Um deles é o amplo e complexo universo do agronegócio em geral e do setor primário em particular, onde a operação é contínua, incessante, sete dias por semana, 365 dias por ano. Impossível aplicar nesse universo regras de jornada reduzida quando as variáveis são o clima, o ciclo de produção, as safras, o mercado, a sanidade etc. As atividades pecuárias intensivas como a avicultura, a suinocultura e a pecuária leiteira exigem atenção e trabalho todos os dias, várias vezes por dia. O cultivo das lavouras depende do clima.

Artigo escrito por Vanir Zanatta, Presidente da Organização das Cooperativas do Estado de Santa Catarina (OCESC).
Em Santa Catarina, o setor tem sua expressão maior no cooperativismo e é caracterizado pela elevada produtividade e pelo baixo desemprego, que ficou em 2,3% no terceiro trimestre de 2025. Ou seja, vivemos em regime de pleno emprego. Estabelecimentos rurais e agroindústrias terão dificuldade em contratar novos trabalhadores, o que tornará um desafio manter as linhas de produção (como granjas e frigoríficos) funcionando.
O aumento dos custos operacionais será inevitável, pois a redução da jornada sem diminuição proporcional do salário aumenta o custo da hora de trabalho, gerando dois efeitos devastadores: perda de competitividade e inflação, em razão do aumento dos preços ao consumidor final. A automatização/robotização de processos produtivos torna-se um caminho paliativo, porém, com custos altíssimos.
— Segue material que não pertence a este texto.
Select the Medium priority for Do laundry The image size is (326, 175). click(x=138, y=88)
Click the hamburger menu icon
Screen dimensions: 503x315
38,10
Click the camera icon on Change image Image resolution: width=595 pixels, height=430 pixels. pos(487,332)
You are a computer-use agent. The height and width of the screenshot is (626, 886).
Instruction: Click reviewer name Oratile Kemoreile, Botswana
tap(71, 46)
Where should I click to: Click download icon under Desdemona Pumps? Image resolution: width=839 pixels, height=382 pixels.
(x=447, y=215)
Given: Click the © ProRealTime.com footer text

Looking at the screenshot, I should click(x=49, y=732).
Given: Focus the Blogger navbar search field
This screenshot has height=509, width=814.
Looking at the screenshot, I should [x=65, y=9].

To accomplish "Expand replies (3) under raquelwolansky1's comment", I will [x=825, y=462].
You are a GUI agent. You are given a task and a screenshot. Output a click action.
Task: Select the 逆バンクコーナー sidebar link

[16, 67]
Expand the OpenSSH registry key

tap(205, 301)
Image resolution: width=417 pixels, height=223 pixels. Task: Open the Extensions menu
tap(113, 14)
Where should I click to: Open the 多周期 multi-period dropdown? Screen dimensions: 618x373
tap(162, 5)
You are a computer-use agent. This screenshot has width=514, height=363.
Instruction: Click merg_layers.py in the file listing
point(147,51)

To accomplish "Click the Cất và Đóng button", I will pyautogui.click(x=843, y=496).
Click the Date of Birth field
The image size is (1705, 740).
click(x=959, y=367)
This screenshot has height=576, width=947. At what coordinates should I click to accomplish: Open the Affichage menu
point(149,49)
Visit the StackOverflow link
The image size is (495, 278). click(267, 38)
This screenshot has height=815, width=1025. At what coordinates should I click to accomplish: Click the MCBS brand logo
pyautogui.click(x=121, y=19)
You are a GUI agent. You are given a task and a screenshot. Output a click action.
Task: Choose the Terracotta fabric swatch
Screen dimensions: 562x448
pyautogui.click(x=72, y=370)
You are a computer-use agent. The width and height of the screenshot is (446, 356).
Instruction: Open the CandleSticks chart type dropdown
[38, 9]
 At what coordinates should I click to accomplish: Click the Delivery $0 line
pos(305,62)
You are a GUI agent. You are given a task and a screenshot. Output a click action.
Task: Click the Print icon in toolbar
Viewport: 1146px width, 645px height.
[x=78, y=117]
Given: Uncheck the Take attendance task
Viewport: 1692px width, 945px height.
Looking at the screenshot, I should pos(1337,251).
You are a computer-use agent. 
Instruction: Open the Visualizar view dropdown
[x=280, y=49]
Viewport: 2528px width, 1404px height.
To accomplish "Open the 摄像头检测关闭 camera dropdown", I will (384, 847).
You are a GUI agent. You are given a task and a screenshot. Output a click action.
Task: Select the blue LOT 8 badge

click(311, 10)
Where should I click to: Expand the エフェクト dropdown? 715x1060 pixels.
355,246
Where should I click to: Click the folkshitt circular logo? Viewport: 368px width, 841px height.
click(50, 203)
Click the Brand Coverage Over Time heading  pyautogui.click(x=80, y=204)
Levantamento realizado pela OCESC neste ano revelou que somente nas cooperativas do ramo agropecuário, com a eventual redução da jornada de trabalho para 40 horas semanais, serão necessários mais 11.516 trabalhadores, com uma estimativa de custos adicionais com as novas contratações da ordem de R$ 69 milhões por mês.
A questão dos recursos humanos ocupados nas empresas urbanas e rurais esbarra em um agravante estrutural: a competitividade do trabalhador brasileiro. O ranking global de produtividade do trabalho calculado pela Organização Internacional do Trabalho (OIT), recentemente publicado, revela uma realidade decepcionante para o Brasil. Entre os 184 países avaliados, o País ficou em constrangedor 94º lugar. Perde até para seus pares na América Latina, como Uruguai, Argentina, Chile e Cuba.
Outro detalhe fulminante: os brasileiros trabalham em média 38,9 horas por semana, jornada inferior às de 97 países e territórios integrantes do ranking da OIT. Estão inclusos nesse cálculo os trabalhadores das empresas públicas e privadas e, também, aqueles que vivem na informalidade.
Aliás, informalidade é um fenômeno que pode crescer explosivamente. As entidades empresariais alertam que o aumento do custo formal pode levar a uma migração de postos de trabalho para a informalidade, prejudicando a seguridade do trabalhador rural. Mais sensato do que criar leis que engessam ou asfixiam atividades econômicas seria deixar essa questão para ser decidida por meio de acordos coletivos, em negociações entre empregadores e empregados mediadas pelos seus respectivos representantes, via diálogo entre sindicatos patronais e laborais.
O agronegócio catarinense e, em particular, o cooperativismo entendem que mudanças na jornada de trabalho podem ser pactuadas, porém, com base em estudos técnicos para não gerar carestia, perda de competitividade, quebradeira de empresas e destruição do mercado de trabalho formal.